A Medicare national coverage determination for chemotherapy administration states specifically that the "administration of antineoplastics to patients with a diagnosis other than cancer must be reported with codes 90780-90784, as appropriate."

The therapeutic or diagnostic infusion codes encompass:

  • 90780 Intravenous infusion for therapy/diagnosis, administered by physician or under direct supervision of physician; up to one hour

  • +90781 each additional hour, up to eight (8) hours

  • 90782 Therapeutic, prophylactic or diagnostic injection (specify material injected); subcutaneous or intramuscular

  • 90783 intra-arterial

  • 90784 intravenous.

    The code range for regular chemotherapy administration includes 96400-96450 (Chemotherapy administration), 96542 (Chemotherapy injection, subarachnoid or intraventricular via subcutaneous reservoir, single or multiple agents), 96545 (Provision of chemotherapy agent) and 96549 (Unlisted chemotherapy procedure).

    Chemo Codes Carry Higher RVUs for a Reason

    No matter why they are administered, all chemotherapy drugs are subject to the same level of coverage. If the physician is using a chemo drug regardless of purpose she must follow particular protocols with antineoplastic agents, such as watching for patient reactions during the infusion.

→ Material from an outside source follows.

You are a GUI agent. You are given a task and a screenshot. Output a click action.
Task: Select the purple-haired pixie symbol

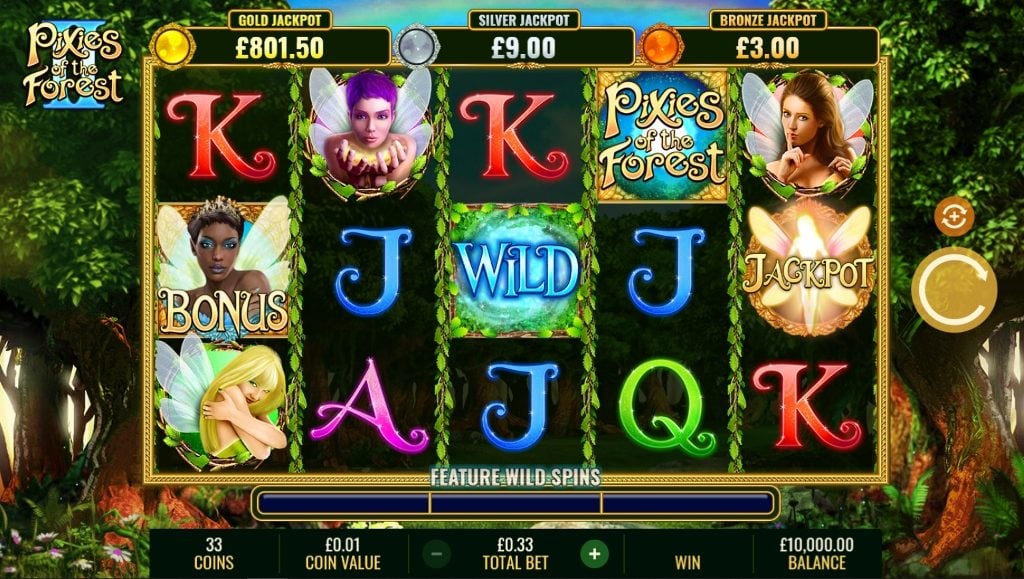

This is why the chemo infusion codes carry higher RVUs (relative value units) than the nonchemo infusion codes, Darling says.

    For 2002, one hour of infusion therapy (90780) carries a nonfacility RVU of 1.06, while one hour of chemo infusion therapy (96408) has a nonfacility RVU of 1.47. At the time of publication, 2003 RVUs are not known, but Towle conservatively predicts that they will be unchanged or lower.

    Diagnoses Need Not Rule Out Specific Drugs

    You can get reimbursed for giving an antineoplastic drug to a patient without a cancer diagnosis, but you had better be prepared to memorize your local medical review policies (LMRPs), establish clear medical necessity and maybe even tussle with your carrier.

    As a general rule, remember that non-cancer diagnosis codes do not necessarily exclude drugs normally associated with chemotherapy regimens, Darling says. Approval and payment for the drug, on the other hand, depend heavily on the individual carrier and can be subject to state-by-state interpretations.

    For example, Cytoxan (Cyclophosphamide), a well-known chemo drug, is often used to treat rheumatoid arthritis (714.0). Blue Cross and Blue Shield of Georgia's LMRP explicitly lists rheumatoid arthritis as a covered diagnosis for Cytoxan (J9070-J9097). Systemic lupus (710.0) is another commonly covered indication for Cytoxan.

    As long as you have one of the covered diagnoses as your primary diagnosis, "third-party carriers do not usually have a primary diagnosis preference," Darling says. But, she adds, "Learning your state and carrier specifics like the back of your hand is even more important than the diagnosis."

    "In our clinic, we have made it a practice to call the carrier in advance, particularly with claims that we expect to cause problems," says Margaret M. Hickey, MS, MSN, RN, OCN, CORLN, an independent coding consultant in New Orleans.

    When Procedure Codes Take Precedence

    If you are dealing with a commercial, nongovernmental carrier, the diagnosis is secondary in importance to linking procedure codes, Darling says.

    In these circumstances, she notes, a J9XXX code must always be billed with 96410 (Chemotherapy administration, intravenous; infusion technique, up to one hour) or +96412 (... infusion technique, one to 8 hours, each additional hour). Non-cancer drugs, which are defined by J codes that do not begin with "J9," must be billed with 90780 and 90781.

    When to Use Modifier -59

    One other way in which you could be raising red flags with payers is if you bill both chemotherapy administration for a drug like Cytoxan and nonchemotherapy administration for other drugs on the same patient for the same day. If this is the case, you need to append modifier -59 (Distinct procedural service) to the therapeutic infusion codes.

    Towle reminds readers always to use your modifiers on the less-expensive procedure since this is the one that will be reduced.